Hi there
Beth has explained it wonderfully - I'll just add some more information that you may or may not need.
For the first year at least, you get a designated 'language timeslot'. This means, if you study a language, you should pick that timeslot for it if possible. You get to choose your timeslots at the start at a first-come-first-served basis online, so try and pick as quickly as possible! This means that students who don't study languages usually have those 2 hours off (language classes are 2 hours long, once a week, unless you do it to count towards your degree, in which case you have an extra hour somewhere in the week).
In the second semester of the first year, 1 hour of the 2 clashed with another one of my lectures! The same thing happened in the first semester of Year 2, but I went to languages as I felt that it was more important and caught up with study some other time. This doesn't mean that it'd happen to you - I'm sure the timetabling people don't do it on purpose!

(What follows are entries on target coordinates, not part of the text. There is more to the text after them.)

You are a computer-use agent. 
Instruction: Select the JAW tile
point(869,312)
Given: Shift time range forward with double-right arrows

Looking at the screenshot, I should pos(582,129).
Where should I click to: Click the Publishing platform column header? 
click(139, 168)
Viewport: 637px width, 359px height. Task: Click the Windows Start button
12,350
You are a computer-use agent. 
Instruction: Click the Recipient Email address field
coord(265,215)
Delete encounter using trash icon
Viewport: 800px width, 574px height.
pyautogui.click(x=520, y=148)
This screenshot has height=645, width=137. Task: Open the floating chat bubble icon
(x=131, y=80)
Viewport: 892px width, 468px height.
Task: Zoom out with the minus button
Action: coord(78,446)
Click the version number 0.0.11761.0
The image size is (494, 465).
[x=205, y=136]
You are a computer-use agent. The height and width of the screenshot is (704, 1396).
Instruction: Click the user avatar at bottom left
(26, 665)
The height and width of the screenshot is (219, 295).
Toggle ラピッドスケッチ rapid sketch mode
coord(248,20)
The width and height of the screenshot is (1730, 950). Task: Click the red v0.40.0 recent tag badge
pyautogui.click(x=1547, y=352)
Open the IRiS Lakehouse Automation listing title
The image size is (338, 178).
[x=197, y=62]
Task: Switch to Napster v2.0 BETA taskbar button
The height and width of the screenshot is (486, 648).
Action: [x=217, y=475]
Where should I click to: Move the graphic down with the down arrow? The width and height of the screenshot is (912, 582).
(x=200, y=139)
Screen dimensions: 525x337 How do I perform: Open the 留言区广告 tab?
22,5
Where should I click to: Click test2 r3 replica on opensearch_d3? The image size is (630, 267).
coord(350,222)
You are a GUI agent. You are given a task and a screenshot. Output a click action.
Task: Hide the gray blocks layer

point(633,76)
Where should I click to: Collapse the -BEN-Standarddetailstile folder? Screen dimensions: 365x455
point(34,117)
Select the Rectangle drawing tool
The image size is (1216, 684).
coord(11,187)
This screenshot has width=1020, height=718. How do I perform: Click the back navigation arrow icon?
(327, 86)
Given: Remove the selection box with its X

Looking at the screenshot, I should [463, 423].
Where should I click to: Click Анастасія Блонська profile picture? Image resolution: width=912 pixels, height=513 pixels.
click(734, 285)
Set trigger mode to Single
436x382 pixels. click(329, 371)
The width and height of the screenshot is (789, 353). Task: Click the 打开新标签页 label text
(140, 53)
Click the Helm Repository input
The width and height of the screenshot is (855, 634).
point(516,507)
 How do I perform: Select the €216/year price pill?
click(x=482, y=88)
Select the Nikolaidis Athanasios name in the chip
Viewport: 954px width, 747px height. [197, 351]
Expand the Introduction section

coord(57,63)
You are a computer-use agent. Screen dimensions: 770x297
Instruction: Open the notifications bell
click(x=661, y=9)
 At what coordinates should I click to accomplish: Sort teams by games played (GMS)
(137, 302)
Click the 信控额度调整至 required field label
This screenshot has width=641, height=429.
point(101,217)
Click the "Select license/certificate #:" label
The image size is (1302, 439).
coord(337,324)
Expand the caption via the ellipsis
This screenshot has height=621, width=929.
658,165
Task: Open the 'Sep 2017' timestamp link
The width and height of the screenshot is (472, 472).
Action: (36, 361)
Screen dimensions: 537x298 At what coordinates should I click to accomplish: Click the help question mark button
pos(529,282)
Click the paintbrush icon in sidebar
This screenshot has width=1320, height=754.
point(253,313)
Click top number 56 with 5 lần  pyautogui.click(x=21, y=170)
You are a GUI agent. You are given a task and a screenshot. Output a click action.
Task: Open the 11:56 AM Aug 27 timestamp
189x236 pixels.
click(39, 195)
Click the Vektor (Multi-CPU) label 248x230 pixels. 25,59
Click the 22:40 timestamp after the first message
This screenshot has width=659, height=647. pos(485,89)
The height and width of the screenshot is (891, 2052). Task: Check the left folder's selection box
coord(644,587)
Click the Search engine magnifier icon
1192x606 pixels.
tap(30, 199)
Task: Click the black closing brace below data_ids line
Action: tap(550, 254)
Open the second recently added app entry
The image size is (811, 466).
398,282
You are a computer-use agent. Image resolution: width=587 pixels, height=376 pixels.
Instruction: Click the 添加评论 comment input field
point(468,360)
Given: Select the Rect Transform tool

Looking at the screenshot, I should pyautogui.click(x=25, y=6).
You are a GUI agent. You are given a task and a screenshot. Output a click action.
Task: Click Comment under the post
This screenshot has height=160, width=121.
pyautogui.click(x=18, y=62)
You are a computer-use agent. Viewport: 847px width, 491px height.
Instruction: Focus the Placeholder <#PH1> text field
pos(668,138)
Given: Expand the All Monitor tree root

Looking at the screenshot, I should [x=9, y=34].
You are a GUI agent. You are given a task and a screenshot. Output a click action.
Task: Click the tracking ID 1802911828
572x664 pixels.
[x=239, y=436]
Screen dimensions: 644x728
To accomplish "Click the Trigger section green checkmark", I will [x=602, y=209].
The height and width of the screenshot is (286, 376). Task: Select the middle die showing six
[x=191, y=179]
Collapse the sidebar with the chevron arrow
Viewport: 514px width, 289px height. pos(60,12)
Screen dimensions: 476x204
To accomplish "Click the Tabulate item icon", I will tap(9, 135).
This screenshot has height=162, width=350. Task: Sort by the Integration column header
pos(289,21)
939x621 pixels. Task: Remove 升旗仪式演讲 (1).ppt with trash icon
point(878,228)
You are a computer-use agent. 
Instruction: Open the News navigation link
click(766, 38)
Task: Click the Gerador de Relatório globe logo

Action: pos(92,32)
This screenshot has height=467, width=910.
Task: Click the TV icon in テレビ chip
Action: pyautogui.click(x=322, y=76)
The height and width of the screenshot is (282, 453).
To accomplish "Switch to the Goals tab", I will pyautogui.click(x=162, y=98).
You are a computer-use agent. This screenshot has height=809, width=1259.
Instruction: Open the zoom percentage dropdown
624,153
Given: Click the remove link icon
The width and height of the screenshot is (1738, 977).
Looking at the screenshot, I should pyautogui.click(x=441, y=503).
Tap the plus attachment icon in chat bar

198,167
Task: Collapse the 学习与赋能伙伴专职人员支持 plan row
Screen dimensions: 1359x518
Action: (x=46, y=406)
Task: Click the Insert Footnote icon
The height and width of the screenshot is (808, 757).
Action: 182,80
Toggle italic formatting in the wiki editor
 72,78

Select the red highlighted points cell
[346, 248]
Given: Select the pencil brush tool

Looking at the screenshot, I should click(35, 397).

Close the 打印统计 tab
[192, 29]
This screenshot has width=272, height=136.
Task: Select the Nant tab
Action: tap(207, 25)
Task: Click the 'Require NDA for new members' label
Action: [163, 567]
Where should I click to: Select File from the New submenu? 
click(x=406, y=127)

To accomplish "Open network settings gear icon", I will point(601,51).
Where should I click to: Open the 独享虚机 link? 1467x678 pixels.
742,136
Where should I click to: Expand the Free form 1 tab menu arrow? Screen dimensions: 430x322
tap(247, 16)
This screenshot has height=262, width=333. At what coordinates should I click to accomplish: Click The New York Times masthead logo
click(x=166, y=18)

And just some more information about the course - if you do it optionally ('3 credit'
then you sit a reading, listening, writing, and speaking test in weeks 6, 7, 8, 9. (One a week) and this shows up on your degree transcript but doesn't count towards degree. You can sign up as 'attendance only' which means you don't have to sit the tests if you don't want to and it doesn't show up on your transcript, which means you're doing it out of interest. Then there's '6 credit', that some students can do, and that counts towards your degree. On top of the 4 tests that people usually do, you sit an exam in the main exam periods.